Problem:
Recycling centers with automated or open policy intake can be hard to find. but they should opening more spaced together for easier access to moitvated sustainable living practitioners. Walking distance with heavy bags of glass or large volume plastic containers is best done by kids using supervisied driving of an adult like mass transit.
In a town like Burbank, for example, the available recycling center destinations are polar opposites and well out of town. One is on an industrial type street in nearby Glendale, the other one well out of walking diatnce on triple digit summer days. And the streets whirr and resound with trash days trucks laboring to nab their landfill loads.
How does this make sense for kids to go gathering bottles and cans, then ask Mom or Dad to start the car and take them to the recycling center? And why can’t kids just sweep along the path of recycling bins curbside, snapping up cans and bottles and making the trip on foot. Entire dumptruck loads to the county landfill might be absorbed by this process,
Mission:
The goal of recycling is to motivate and implement recapture of industrialized resources by returning materials like aluminum, rubber, glass and plastic to recycling centers. In California, consumers pay a $.05 charge at the cash register for a return value container, such as a bottled water or a two liter soda.
Solution:
Use public transit to solve short term two way trasnprotation issues for all age would-be recyclers. Allow kids and adults of all ages to use specially marked recycling bags with a stripe or get a two way recycling route pass from certain central locations like a library or mall. Kids could head out with their bags and head to the recycling center with their haul.
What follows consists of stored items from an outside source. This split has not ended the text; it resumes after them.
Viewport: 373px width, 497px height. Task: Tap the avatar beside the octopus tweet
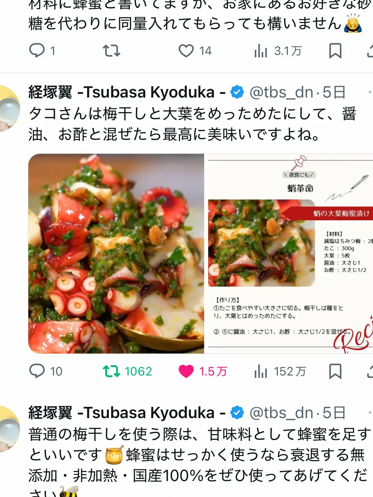point(9,109)
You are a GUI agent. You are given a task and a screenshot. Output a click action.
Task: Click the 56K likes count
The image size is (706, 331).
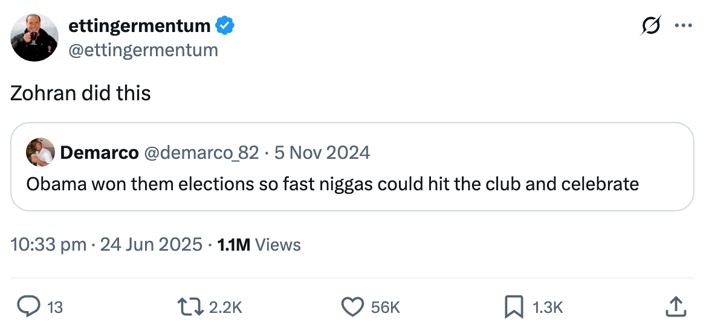(x=385, y=307)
Furthermore, Burbank recyclers at large have reported that the recycling center nearest residential Burbankans on Magnolia in a Ralph’s parking lot is selective from day to day which materials they will accept.
This makes the farther recycling center the better one for all trips. The Glendale facility accepts newspaper, random paper, cardboard, cans, glass bottles, plastics and metal scrap.
There is a Burbank recycling center but the website’s last calendar event is in 2006. It’s unclear whether there is a current buyback program in effect.
The city of Burbank should be working to solidify safe transportation to recycling centers for locals. If the current recycling center schedule does not suppport general recycling, then another destination for residents needs to fit the bill. An MTA bus line runs from central and lower Burbank to this Glendale station. Bus passes might be handed out to qualified junior recyclers!